Notebook: challenge1.ipynb
- Task: Binary classification -- predict whether an inpatient admission will be followed by a readmission within 30 days
- Data: 5,000 training admissions with 8 structured clinical features + 10,000 unstructured discharge note summaries
- Metric: Macro-F1
- Our Score: 0.8986 (5th place)
Approach:
- 887 total features: 37 domain-engineered structured features + 850 TF-IDF features (trigrams from discharge notes)
- Stacking ensemble of 5 base learners (3 XGBoost variants with different depth/learning rate profiles + L1/L2 logistic regression) combined via 8-fold stratified cross-validation
- Meta-learner: Logistic regression trained on out-of-fold probability predictions
- Clinical feature engineering: interaction terms (age x Charlson, age x ED visits), composite risk scores, non-linear age/comorbidity effects
Notebook: challenge2.ipynb
- Task: Regression -- predict total emergency department costs over the next 3 years
- Data: 2,000 patients with 4 structured features + 1 PDF billing receipt per patient
- Metric: MAE (USD)
- Our Score: $465.13 (5th place)
Approach:
- 20+ features: 8 structured cost-pattern features + 12 PDF-extracted features via PyPDF2 regex parsing
- PDF feature extraction: total billed amount, line item counts, CPT/HCPCS code analysis, high-cost procedure flags, procedure diversity scores
- Ensemble averaging of Random Forest, Gradient Boosting, and Extra Trees regressors
- Domain-informed features: cost-per-visit ratio, log-transformed costs, chronic condition interactions
Notebook: challenge3.ipynb
- Task: Binary classification -- predict whether a patient will be ready for discharge by day 11 of their hospital stay
- Data: 1,000 hospital stays with 3 structured features + 10 days of vital signs (HR, SBP, DBP, temperature, respiratory rate) + daily progress notes
- Metric: Macro-F1
- Our Score: 0.7939 (5th place)
Approach:
- 72 total features: 7 structured + 50 vital sign features + 15 clinical NLP features
- Vital sign processing: temporal statistics (mean, std, min, max), trend indicators (linear regression slope, day-to-day variance), recent stability (days 7-10 window), threshold crossings for clinical instability
- Clinical keyword extraction from progress notes: positive indicators (ambulatory, stable, improved) and negative indicators (confused, fever, unstable), mobility scores
- Two-stage stacking ensemble: Random Forest + Gradient Boosting base models with logistic regression meta-learner
| Challenge | Metric | Score | Rank |
|---|---|---|---|
| 1: Readmission Prediction | Macro-F1 | 0.8986 | 5th |
| 2: ED Cost Forecasting | MAE (USD) | $465.13 | 5th |
| 3: Discharge Readiness | Macro-F1 | 0.7939 | 5th |
| Domain Score | Aggregate | 0.8430 | 5th |
- Multimodal feature extraction was the highest-value human contribution (+0.041 F1 average gain)

**Task instructions**
Set down, word for word, the part of the challenge summary above between "- Our Score: $465.13" and "0.7939 (5th place)", inclusive.

**Data section**
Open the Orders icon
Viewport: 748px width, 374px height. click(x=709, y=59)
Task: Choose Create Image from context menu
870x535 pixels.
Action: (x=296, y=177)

**Exercise answer**
- Our Score: $465.13 (5th place)
Approach:
- 20+ features: 8 structured cost-pattern features + 12 PDF-extracted features via PyPDF2 regex parsing
- PDF feature extraction: total billed amount, line item counts, CPT/HCPCS code analysis, high-cost procedure flags, procedure diversity scores
- Ensemble averaging of Random Forest, Gradient Boosting, and Extra Trees regressors
- Domain-informed features: cost-per-visit ratio, log-transformed costs, chronic condition interactions
Notebook: challenge3.ipynb
- Task: Binary classification -- predict whether a patient will be ready for discharge by day 11 of their hospital stay
- Data: 1,000 hospital stays with 3 structured features + 10 days of vital signs (HR, SBP, DBP, temperature, respiratory rate) + daily progress notes
- Metric: Macro-F1
- Our Score: 0.7939 (5th place)